GOAL OF THE EXERCISE: Where the word "will" occurs in a line of the data, return the whole line.

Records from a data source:
****************************************

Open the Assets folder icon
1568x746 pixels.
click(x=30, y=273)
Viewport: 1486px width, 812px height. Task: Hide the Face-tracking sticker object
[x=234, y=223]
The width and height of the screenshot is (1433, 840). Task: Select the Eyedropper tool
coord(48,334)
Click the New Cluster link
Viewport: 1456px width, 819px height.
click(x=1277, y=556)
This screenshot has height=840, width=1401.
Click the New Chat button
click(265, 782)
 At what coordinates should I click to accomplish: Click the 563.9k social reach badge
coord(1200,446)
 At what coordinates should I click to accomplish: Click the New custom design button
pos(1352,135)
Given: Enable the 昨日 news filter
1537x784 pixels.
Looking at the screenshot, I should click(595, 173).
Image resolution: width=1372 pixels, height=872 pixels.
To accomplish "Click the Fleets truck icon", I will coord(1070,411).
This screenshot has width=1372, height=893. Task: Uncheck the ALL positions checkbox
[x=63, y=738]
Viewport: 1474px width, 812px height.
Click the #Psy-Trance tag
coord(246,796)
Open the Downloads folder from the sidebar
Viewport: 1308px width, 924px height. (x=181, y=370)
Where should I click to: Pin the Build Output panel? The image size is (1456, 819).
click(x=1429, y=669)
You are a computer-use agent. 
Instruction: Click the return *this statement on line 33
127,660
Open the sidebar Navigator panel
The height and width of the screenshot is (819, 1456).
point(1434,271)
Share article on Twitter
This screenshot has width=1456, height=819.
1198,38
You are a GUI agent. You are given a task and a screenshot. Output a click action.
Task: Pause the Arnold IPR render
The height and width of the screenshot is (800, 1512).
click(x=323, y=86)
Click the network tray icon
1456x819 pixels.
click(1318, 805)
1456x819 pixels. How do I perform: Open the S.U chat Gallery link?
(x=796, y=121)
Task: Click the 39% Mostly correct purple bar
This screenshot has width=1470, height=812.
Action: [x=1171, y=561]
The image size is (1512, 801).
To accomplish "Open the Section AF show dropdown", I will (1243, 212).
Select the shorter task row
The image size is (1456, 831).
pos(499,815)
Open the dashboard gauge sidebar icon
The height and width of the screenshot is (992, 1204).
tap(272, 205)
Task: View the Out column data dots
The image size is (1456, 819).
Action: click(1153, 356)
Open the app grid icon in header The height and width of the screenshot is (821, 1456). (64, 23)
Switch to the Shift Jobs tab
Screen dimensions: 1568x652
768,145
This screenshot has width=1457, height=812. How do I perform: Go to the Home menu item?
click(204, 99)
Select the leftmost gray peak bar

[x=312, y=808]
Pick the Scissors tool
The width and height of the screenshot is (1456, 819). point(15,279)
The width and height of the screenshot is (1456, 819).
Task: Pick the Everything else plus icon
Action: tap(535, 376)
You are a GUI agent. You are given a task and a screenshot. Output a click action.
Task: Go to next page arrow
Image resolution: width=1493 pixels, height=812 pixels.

****************************************

RESPONSE BOX:
To accomplish "Click the Fleets truck icon", I will coord(1070,411).
To accomplish "Open the Section AF show dropdown", I will (1243, 212).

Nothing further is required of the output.